── DATA SHOWN ──

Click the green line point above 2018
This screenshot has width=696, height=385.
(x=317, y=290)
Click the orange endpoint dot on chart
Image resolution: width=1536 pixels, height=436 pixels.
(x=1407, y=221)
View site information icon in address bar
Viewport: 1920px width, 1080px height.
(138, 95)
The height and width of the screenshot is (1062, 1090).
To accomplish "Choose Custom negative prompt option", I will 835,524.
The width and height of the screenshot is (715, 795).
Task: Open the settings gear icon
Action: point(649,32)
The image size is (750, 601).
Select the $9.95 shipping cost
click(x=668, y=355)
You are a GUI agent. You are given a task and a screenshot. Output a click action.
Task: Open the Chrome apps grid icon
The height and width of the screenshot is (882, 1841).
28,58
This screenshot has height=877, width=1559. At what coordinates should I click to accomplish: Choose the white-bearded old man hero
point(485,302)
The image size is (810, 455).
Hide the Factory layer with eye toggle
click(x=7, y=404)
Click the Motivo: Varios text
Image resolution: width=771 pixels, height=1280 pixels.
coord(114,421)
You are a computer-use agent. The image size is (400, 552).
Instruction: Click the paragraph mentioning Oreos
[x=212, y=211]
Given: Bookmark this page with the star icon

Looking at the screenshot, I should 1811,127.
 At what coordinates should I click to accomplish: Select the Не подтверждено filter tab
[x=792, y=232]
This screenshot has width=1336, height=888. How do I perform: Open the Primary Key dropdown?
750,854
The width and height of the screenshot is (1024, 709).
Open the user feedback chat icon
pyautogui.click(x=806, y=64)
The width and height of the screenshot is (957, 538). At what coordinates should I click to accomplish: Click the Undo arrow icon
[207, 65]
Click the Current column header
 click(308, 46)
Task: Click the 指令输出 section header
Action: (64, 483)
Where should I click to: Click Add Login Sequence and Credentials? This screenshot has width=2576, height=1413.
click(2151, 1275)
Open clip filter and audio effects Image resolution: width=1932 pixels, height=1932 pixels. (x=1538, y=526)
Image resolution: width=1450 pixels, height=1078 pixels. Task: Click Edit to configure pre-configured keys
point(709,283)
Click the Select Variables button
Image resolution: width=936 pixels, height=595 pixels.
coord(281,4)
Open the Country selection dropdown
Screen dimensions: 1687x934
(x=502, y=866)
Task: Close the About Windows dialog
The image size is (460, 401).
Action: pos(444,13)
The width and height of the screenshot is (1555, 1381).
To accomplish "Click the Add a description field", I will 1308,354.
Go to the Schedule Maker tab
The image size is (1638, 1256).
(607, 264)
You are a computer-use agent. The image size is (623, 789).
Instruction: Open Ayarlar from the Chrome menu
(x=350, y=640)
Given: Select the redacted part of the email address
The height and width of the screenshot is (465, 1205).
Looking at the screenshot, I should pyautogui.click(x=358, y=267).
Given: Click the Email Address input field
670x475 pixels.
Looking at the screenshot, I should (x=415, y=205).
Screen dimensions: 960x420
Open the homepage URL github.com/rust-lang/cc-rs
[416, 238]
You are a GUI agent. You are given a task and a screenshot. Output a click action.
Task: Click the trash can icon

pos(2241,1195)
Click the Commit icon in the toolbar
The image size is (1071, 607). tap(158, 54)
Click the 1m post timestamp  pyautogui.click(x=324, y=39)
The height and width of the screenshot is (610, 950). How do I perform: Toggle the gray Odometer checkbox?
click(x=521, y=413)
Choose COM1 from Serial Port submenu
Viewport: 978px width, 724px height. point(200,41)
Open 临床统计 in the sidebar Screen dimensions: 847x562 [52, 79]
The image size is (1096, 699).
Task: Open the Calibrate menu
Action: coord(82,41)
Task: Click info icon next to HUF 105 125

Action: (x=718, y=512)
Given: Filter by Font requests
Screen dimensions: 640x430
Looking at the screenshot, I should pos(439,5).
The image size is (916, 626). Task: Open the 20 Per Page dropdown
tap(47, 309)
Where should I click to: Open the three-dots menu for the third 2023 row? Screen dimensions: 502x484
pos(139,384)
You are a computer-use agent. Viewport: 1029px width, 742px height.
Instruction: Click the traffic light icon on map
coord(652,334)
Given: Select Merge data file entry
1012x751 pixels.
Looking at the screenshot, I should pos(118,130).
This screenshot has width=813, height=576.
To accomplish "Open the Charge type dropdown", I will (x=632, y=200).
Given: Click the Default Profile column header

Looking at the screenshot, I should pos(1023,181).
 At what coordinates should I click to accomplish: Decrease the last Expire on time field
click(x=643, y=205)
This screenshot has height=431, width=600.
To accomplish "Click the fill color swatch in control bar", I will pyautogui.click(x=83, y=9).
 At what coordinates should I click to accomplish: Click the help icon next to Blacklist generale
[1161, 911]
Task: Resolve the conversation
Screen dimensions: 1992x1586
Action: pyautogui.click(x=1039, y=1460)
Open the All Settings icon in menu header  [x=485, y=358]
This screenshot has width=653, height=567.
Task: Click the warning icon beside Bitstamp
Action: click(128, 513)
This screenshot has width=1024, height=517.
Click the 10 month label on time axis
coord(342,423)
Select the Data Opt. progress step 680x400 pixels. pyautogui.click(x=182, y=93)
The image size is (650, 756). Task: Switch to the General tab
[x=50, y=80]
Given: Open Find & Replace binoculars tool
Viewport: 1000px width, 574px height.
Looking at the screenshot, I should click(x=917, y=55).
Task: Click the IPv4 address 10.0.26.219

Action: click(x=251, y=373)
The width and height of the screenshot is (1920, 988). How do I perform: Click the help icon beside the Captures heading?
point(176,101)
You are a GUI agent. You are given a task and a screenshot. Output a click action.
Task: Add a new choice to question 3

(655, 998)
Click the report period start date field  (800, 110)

───

_WHAT IS NEEDED:_ Please copy the part of the items above that opens with the line containing "Task: Resolve the conversation" and closes with the line containing "Action: click(128, 513)", keeping every line unchanged.

_EXERCISE OUTPUT:_
Task: Resolve the conversation
Screen dimensions: 1992x1586
Action: pyautogui.click(x=1039, y=1460)
Open the All Settings icon in menu header  [x=485, y=358]
This screenshot has width=653, height=567.
Task: Click the warning icon beside Bitstamp
Action: click(128, 513)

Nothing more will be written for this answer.